Uncle Ray's
- Product type: Potato chips
- Owner: H. T. Hackney Company
- Country: United States
- Introduced: 1998
- Markets: United States, Canada
- Previous owners: Amerifoods, Jenkins Foods LLC
- Website: Official website

= Uncle Ray's =

Snack food brand

Uncle Ray’s is the brand name of a line of food products. Established in 1965 by Ray Jenkins and Robert Qualls, the brand's products are produced by Uncle Ray's LLC in Detroit, Michigan. Uncle Ray's LLC (formerly Cabana Foods) specializes in potato chips and other snack foods such as onion rings, pretzels, and cheese curls. From 2016 until 2021, it was the "official potato chip" of Minor League Baseball.

==History==
===1965-1980s===
The company was founded in 1965 by Ray Jenkins and Robert Qualls as Cabana Foods. Jenkins grew up in Detroit, Michigan in poverty, dropped out of school in eighth grade and took up a job in an iron foundry. He later joined the US Navy, becoming a cook on the USS Bristol. When he returned home, Jenkins decided to open up his own food business. In 1965 he began selling products out of the back seat of his Dodge Dart, partnering with co-founder Robert Qualls. "We had $150, and we started with chip dip.

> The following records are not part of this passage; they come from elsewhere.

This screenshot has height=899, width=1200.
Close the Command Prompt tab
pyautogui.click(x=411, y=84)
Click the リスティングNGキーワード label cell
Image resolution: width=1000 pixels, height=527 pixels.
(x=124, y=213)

We had a local dairy make the chip dip, and I sold it to taverns, to bowling allies, to little stores, out of the back seat of my car", recalls Jenkins. First products included popcorn, chip dips, and shrimp cocktail sauce.

In 1967, Ray bought 'Cabana,' a pork skins manufacturer, for $1,200 and began selling extruded corn and cheese products. Still operating under the name 'Cabana', Ray purchased a 15000 sqft facility in Dearborn, Michigan in 1969. In 1983, he continued his expansion and bought the old Superior Potato Chip factory on the west side of Detroit.

===1990s-2005===
Jenkins and Qualls became involved in a contentious legal battle which ended in the early 1990s, when the two men ended their partnership with Jenkins continuing on as the sole owner of the company. After taking on a significant amount of debt, in 1993, Jenkins sold the business to AmeriFoods and retired.

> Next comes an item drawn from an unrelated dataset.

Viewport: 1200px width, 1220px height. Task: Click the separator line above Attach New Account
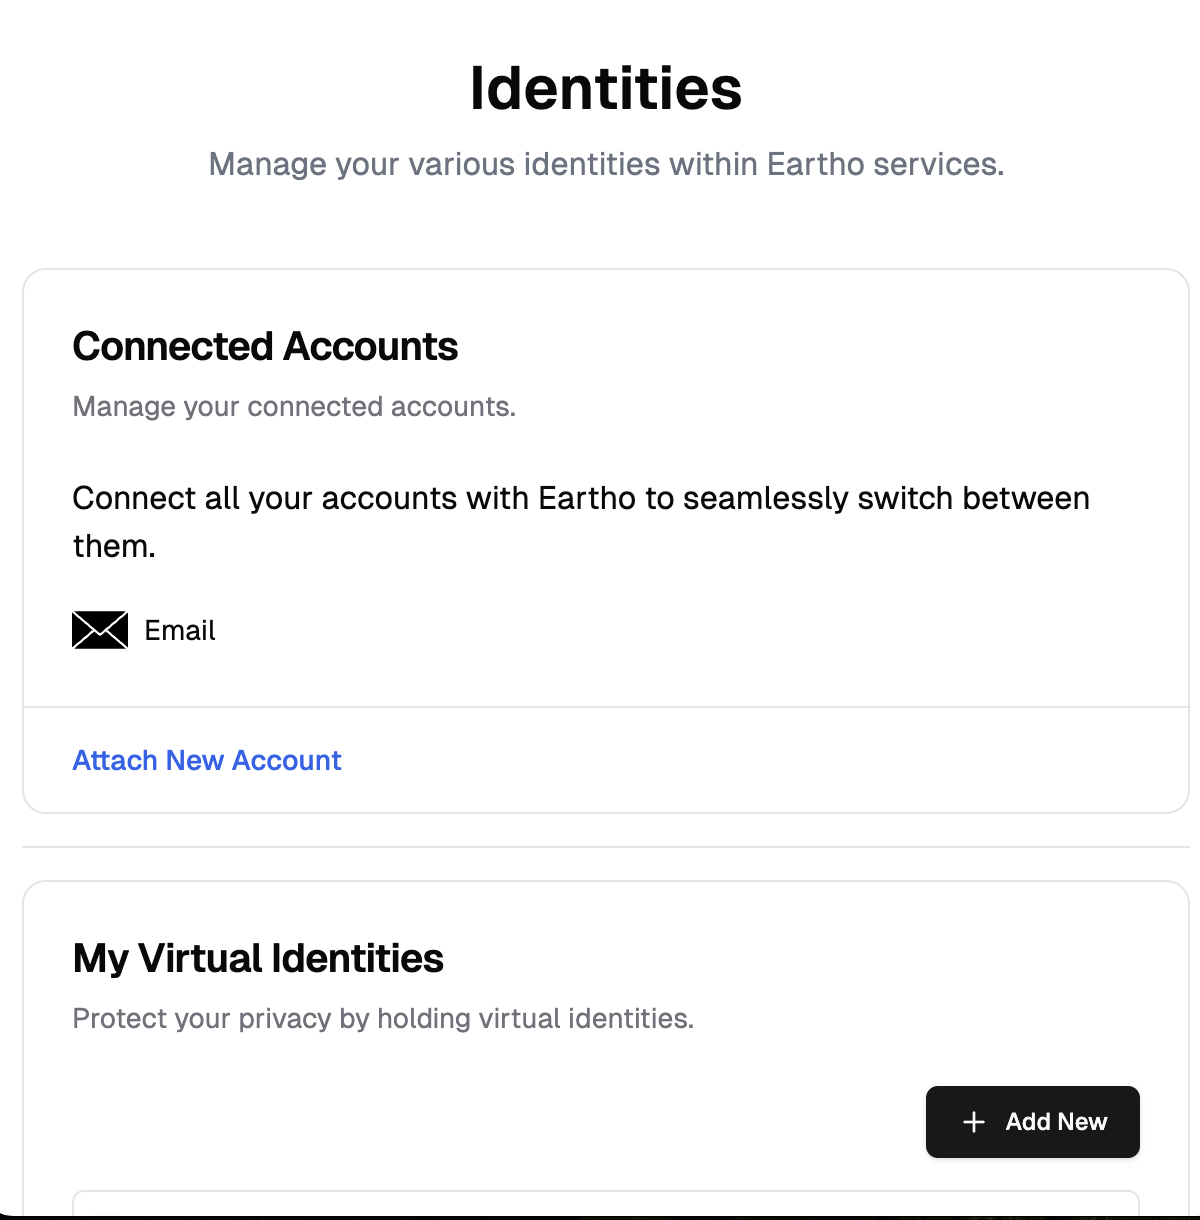(605, 707)
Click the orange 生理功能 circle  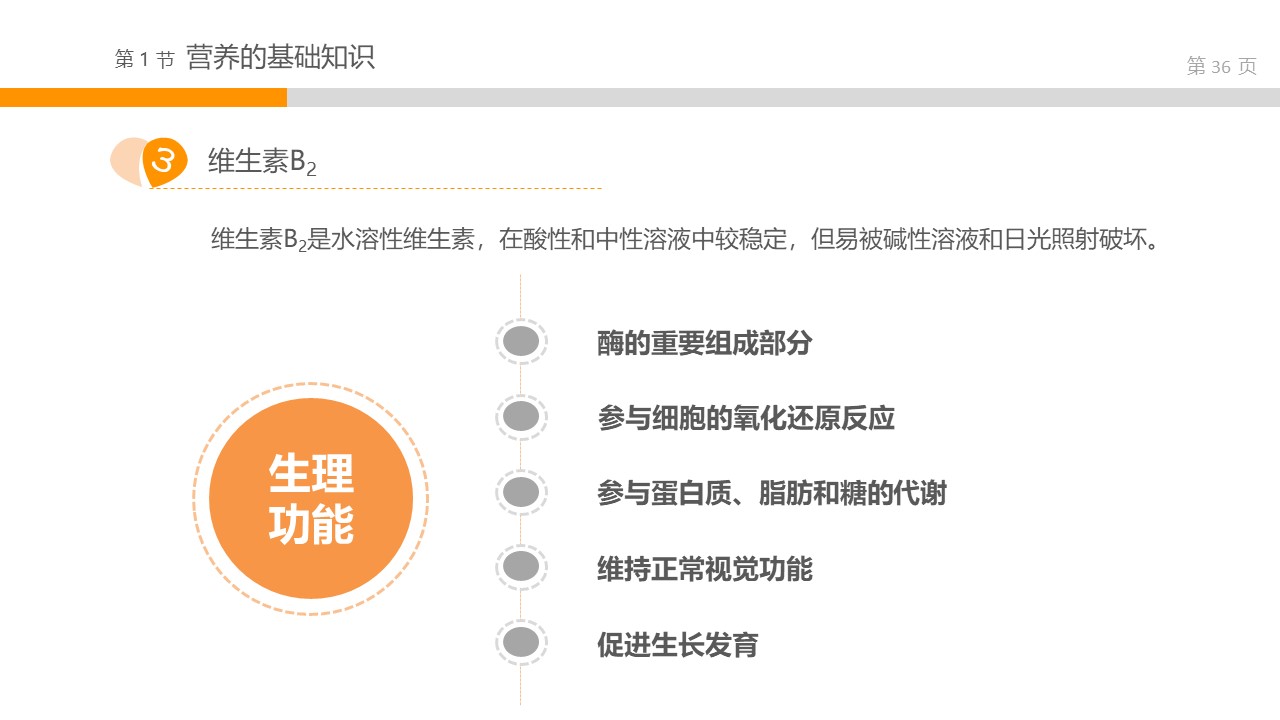[311, 498]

The company held Cabana Foods for only two years before selling it back to Jenkins, who changed the company name to Jenkins Foods in 1995, and started the "Uncle Ray's" Potato Chip product line, which was officially introduced to the market in 1998. In June 2000, he began to print chapters of his autobiography, The Life and Times of Uncle Ray, onto the chip bags, as well as a moral lesson and bible verse. Jenkins was a Christian; according to him, his belief in God was reinforced after he survived a two-week hospitalization following an episode of vomiting blood. By 2001, Jenkins Foods' had sales of approximately $18 million, with 100 employees at two facilities. By 2004, its chips accounted for 1 percent of sales of chips in drug stores nationally.

===2006-2026===
In April 2006, Jenkins sold the business to a large privately held company, with Jenkins Foods dissolved as a name. In 2006 it became a wholly-owned subsidiary of H. T. Hackney Company as Uncle Ray's LLC. In 2007, it had 130 employees, and sales of $34.1 million. While around half of its output was for Uncle Ray's products, it also produced products for private labels of companies such as Winn-Dixie. Beyond Michigan convenience stores, Uncle Ray's chips were sold at groceries and chains such as Walgreens, CVS, and Big Lots.

In '14, Detroit Free Press reported that Uncle Ray's, still based in Detroit, manufactured chips at its Birwood Street location in the city. Between 2014 and '16, Uncle Ray's expanded, with 20% growth over that time. In 2016, 175 of its 200 employees worked at its location in west Detroit.

Starting in 2016, Uncle Ray’s entered into a partnership with Minor League Baseball (MiLB) to be its official potato chip, with its products sold at over 70 minor league ballparks. And extension of the deal was signed in 2018, to last three years. In '19, MiLB had an Uncle Ray's Player of the Month Award. Uncle Ray's potato chips at one point were sold in 52 chain stores in all US states except for California, and in Canadian Tire gas stations in Canada.

==Products==
In 2021, WRKR reported there were 13 varieties of chip. In 2026, Uncle Ray's listed several types of product lines: potato chips, wavy potato chips, tortilla chips, pork rinds, popcorn, pretzels, trail corn, and other types of snacks like onion rings.

==Cultural==
In 2005, the chips appeared in the film The Upside of Anger, which takes place in Detroit.